À PROPOS DE MARGUERITE ET LE DRAGON
par Yannick Haenel.

Voici un film dont la splendeur affirmative vous emporte. C’est celle des poètes, celle des musiciens et des enfants. On y voit une petite fille, elle est filmée par son père et sa mère, ils savent que chaque instant pour elle est le dernier instant, parce qu’elle a une maladie incurable. Pourtant, ce qu’on voit, c’est sa joie. La joie de Marguerite est sans limite, ses efforts et ses jeux sont sans limite, le soin que ses parents lui apporte est sans limite. Chaque détail d’une joie de vivre déborde les frontières du corps vivant : Marguerite, c’est la vivante absolue. Elle vit, plus que chacun d’entre nous, grâce à la pudeur du regard qui est porté sur elle. Rien n’est plus déchirant que cette pudeur qui s’ouvre à l’infini, parce qu’elle attend du regard des autres d’être confirmée dans l’amour qu’elle portait à ce dont on la prive.
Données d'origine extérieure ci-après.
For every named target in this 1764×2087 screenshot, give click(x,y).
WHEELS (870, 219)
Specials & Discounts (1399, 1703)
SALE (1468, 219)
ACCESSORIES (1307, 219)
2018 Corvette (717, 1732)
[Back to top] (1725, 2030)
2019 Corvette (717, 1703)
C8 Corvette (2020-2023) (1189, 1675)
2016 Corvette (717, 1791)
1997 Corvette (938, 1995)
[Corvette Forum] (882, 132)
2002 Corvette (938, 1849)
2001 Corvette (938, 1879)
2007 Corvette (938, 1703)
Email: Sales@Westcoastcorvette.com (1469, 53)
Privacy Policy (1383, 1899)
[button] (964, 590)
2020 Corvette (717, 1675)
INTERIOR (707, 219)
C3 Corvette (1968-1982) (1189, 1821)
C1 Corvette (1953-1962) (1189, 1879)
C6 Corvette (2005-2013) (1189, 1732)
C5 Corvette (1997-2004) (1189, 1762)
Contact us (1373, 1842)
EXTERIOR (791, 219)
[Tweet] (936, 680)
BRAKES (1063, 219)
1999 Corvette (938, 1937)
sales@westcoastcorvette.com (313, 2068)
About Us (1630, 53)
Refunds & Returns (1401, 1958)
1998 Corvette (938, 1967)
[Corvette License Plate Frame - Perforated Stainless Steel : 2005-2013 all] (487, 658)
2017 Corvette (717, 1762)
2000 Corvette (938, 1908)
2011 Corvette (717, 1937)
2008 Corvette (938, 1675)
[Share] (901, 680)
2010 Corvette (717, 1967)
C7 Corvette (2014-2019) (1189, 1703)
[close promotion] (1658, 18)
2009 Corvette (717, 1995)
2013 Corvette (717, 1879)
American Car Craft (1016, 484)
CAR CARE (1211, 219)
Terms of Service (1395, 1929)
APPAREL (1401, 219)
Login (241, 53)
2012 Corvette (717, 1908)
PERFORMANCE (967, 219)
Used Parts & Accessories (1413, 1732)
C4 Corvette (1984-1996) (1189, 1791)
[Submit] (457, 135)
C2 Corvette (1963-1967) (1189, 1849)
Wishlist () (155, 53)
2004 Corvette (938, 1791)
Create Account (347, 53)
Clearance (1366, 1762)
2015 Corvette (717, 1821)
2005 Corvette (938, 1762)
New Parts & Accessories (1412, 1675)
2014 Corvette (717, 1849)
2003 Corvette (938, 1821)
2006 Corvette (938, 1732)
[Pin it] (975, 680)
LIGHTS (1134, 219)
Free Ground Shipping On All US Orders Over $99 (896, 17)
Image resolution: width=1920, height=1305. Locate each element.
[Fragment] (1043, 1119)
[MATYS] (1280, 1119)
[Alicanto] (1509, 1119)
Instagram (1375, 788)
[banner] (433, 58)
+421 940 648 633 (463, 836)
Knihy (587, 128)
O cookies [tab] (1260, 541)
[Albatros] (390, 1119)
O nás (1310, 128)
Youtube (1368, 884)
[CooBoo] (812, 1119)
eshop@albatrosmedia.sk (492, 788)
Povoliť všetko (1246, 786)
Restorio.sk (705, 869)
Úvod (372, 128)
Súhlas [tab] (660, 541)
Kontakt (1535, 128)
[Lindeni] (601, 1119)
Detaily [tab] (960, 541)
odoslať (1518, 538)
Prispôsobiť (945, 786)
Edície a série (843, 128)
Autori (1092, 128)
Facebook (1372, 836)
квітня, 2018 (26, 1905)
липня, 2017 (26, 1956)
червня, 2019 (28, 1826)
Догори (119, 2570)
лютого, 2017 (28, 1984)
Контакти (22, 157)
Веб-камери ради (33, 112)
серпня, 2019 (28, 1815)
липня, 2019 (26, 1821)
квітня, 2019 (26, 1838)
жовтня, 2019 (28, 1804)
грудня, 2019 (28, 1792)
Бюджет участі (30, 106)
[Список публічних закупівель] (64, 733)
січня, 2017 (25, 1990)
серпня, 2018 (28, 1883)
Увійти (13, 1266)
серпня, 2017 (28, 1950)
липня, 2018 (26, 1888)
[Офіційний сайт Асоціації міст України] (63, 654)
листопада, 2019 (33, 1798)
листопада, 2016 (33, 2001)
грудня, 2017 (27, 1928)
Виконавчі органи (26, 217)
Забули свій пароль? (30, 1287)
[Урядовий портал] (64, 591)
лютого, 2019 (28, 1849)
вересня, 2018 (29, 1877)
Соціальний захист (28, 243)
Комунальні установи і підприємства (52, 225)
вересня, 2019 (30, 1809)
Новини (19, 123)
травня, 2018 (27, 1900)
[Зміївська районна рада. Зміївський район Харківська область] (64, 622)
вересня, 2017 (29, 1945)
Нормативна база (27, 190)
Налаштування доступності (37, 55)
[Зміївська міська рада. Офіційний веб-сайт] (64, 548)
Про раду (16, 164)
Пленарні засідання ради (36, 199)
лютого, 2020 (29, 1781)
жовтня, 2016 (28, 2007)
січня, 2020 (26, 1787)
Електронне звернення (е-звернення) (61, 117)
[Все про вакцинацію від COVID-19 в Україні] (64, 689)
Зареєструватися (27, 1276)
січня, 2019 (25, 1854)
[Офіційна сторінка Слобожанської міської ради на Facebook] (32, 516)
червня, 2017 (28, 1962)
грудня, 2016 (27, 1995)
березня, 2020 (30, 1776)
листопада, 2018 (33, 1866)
Cette pudeur est l’autre nom de l’art ; et si l’art ne console de rien, il ouvre pourtant à l’innocence. La grande innocence, c’est de penser avec amour. Ceux qui sont morts, même s’ils sont morts, sont vivants, parce que la vie qui est en eux nous est transmise pour toujours. En regardant Marguerite et le dragon de Raphaëlle Paupert-Borne et Jean Laube, on voit très bien que la petite fille qui va mourir est la plus en vie de tous les êtres du monde, et qu’elle est en vie pour tous les adultes qui l’entourent et la soignent. Comme Antonin Artaud écrit pour les animaux, c’est-à-dire à leur place, Marguerite rit pour les adultes, elle leur fait cadeau de sa légèreté. Marguerite donne à ceux qui l’ont aidé à vivre ces ailes qu’ils n’ont pas, et qu’elle possède naturellement dans son rire. Si ce film de deuil nous allège, c’est parce que nous, les adultes du monde des adultes, nous comprenons, en regardant ce film, qu’il est possible de vivre en volant. Ce film, en nous serrant le coeur, nous donne des ailes. Nous avons des ailes, grâce aux poètes, aux musiciens et à de magnifiques enfants qui, à chaque instant, nous en donnent.